Domain: Collective Intelligence & Group Cognition
Study of how cognitive diversity, social structure, and information aggregation rules determine whether groups produce more accurate judgments than individuals. Examines prediction markets, team problem-solving, crowd forecasting, and deliberation failures.
Temporal scope: 1906-present | Population: Small groups (3-10), crowds (100+), online platforms, prediction markets
Key Findings
- A collective intelligence factor (c) explains 44% of variance in group performance across diverse tasks. c is NOT correlated with average member IQ (r=0.15, ns) or maximum member IQ (r=0.19, ns), but IS predicted by average social sensitivity (r=0.26, p<0.01), turn-taking equality (r=0.41, p<0.001), and proportion of women (r=0.23, p<0.05) — the last mediated entirely by social sensitivity. (positive, strong)
- The Diversity Prediction Theorem: Crowd Error = Average Individual Error − Prediction Diversity. Mathematically, a diverse crowd will always outperform its average member. This means adding a mediocre-but-different thinker to a group of experts can improve group accuracy more than adding another expert with the same mental model. (positive, strong)
- Collective intelligence scales to online groups when proper aggregation mechanisms exist. The key is not simply adding more people but designing interaction structures that preserve independence while allowing information integration. Successful platforms (Wikipedia, prediction markets, open-source) share this architecture. (positive, moderate)
- Prediction markets outperform polls in 74% of US election forecasts and match or exceed expert judgment in geopolitical forecasting (IARPA ACE program). The mechanism is not that market traders are smarter but that the price mechanism efficiently aggregates dispersed private information from diverse participants. (positive, strong)
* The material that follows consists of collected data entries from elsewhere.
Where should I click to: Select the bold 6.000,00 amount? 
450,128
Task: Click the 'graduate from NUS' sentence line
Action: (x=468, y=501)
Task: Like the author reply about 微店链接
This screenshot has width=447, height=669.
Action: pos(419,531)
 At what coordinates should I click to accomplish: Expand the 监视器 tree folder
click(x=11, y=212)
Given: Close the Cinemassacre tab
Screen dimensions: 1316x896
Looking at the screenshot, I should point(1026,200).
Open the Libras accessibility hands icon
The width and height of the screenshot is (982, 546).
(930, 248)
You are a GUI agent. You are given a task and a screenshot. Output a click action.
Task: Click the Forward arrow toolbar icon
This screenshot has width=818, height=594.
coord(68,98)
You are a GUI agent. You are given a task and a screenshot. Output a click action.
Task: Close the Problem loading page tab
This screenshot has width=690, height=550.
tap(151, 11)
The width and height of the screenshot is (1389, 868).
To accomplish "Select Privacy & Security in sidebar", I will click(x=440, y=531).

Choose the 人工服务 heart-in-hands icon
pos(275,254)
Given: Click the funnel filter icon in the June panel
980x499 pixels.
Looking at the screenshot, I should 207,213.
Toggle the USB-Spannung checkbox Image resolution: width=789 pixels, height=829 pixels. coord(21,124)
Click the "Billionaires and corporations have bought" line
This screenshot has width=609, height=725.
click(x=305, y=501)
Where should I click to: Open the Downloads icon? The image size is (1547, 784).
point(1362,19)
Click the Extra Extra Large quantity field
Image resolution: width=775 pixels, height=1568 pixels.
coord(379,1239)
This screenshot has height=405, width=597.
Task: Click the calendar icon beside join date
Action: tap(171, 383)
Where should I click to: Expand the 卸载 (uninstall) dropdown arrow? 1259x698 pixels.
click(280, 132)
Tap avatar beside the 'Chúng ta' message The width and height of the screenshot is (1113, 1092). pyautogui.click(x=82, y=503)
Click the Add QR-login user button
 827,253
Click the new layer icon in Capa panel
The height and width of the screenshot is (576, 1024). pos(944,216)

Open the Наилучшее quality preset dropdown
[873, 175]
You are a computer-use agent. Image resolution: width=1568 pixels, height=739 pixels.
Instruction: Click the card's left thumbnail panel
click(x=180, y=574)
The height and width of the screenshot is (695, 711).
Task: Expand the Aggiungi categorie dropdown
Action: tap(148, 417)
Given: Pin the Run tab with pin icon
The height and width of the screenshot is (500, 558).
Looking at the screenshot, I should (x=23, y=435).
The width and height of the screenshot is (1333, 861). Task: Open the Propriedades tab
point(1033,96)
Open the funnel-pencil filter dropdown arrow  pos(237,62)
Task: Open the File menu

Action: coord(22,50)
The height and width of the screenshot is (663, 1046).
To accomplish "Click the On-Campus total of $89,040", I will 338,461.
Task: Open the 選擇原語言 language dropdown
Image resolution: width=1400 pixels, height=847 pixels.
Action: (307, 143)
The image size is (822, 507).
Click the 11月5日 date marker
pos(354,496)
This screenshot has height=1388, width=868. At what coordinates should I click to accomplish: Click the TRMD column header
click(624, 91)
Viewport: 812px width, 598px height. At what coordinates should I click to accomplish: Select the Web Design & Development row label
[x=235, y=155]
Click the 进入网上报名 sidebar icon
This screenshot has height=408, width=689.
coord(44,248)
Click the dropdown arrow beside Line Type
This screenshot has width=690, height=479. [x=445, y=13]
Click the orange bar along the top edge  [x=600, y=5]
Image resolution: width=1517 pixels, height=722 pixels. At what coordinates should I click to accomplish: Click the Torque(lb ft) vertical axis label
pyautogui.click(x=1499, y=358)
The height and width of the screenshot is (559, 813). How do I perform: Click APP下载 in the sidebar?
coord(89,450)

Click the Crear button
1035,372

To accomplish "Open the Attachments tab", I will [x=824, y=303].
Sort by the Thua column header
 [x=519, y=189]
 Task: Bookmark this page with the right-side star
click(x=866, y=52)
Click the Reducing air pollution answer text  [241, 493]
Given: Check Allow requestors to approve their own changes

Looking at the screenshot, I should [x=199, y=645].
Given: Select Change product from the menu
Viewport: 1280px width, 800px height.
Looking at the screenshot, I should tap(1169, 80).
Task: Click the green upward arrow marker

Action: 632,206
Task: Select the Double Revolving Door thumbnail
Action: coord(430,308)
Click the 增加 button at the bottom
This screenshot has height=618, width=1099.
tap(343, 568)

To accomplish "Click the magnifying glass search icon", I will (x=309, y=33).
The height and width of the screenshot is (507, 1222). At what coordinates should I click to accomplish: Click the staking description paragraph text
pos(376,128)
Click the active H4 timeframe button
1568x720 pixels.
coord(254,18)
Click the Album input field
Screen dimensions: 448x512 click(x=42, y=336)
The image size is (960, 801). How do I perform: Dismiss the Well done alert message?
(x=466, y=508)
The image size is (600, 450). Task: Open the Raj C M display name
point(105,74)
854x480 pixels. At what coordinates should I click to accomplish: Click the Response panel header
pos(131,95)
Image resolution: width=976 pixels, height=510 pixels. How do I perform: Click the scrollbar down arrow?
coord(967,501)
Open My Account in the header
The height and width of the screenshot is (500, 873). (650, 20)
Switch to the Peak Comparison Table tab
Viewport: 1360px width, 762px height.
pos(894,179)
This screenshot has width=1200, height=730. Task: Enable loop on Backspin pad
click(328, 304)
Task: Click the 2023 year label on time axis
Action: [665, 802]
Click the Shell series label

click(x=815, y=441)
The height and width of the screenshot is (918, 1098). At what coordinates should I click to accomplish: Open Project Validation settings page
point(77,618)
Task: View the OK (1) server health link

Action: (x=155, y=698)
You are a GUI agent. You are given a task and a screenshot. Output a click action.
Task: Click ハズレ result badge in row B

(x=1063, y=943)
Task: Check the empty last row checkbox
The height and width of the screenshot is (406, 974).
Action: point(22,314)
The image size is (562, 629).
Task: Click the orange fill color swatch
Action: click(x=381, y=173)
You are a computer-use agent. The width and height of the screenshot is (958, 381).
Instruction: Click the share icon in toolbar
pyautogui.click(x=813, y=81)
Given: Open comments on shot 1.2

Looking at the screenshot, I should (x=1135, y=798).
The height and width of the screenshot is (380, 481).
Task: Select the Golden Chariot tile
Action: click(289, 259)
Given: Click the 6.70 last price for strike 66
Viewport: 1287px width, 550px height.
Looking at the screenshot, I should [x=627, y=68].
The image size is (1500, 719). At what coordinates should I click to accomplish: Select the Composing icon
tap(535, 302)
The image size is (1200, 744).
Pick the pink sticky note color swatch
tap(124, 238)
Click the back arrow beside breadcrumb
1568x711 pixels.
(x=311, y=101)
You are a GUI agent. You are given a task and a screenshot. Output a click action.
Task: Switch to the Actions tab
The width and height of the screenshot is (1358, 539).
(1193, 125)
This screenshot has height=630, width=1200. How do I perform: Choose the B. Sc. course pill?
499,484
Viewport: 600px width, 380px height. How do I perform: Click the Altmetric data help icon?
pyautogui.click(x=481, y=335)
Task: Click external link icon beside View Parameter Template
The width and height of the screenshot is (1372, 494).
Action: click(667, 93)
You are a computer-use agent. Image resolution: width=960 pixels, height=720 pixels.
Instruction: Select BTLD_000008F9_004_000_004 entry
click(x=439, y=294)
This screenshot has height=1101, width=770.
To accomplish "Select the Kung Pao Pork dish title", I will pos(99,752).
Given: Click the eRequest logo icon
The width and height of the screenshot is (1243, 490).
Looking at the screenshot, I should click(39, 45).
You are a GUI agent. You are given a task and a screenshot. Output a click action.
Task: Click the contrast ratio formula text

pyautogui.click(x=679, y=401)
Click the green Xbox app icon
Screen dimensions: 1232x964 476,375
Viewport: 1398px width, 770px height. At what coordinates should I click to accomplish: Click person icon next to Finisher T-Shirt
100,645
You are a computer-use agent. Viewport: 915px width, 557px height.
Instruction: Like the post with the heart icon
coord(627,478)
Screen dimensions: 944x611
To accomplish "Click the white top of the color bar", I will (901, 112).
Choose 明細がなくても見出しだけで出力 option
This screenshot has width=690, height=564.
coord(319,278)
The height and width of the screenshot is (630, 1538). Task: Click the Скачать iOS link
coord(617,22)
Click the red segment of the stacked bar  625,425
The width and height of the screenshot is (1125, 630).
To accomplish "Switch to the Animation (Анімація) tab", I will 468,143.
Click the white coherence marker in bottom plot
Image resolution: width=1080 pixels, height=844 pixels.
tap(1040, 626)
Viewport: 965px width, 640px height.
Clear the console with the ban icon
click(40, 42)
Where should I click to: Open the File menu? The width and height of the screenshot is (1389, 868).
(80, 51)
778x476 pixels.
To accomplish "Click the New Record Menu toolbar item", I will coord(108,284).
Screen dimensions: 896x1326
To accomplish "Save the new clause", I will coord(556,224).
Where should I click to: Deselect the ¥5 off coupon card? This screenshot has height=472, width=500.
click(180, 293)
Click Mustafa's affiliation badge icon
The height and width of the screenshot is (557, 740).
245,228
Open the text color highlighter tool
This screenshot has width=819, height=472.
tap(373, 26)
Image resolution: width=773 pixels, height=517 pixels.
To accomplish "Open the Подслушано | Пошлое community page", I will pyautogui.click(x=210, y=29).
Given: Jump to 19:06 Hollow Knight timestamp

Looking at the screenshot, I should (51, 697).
- Social influence undermines the wisdom of crowds. When participants saw other participants’ estimates, three effects emerged: range of opinions narrowed by 36%, crowd accuracy decreased, and confidence increased — making the group simultaneously worse and more sure of itself. Independence of judgment is not just helpful but necessary for crowd wisdom. (negative, strong)
Theoretical Propositions
- [−] Social influence destroys collective intelligence by reducing effective cognitive diversity — herding collapses many independent estimates into a few correlated ones, eliminating the error-cancellation mechanism.
- [+] Under broad conditions, a cognitively diverse group outperforms a group of high-ability individuals with similar mental models. Diversity of heuristics matters more than quality of any single heuristic.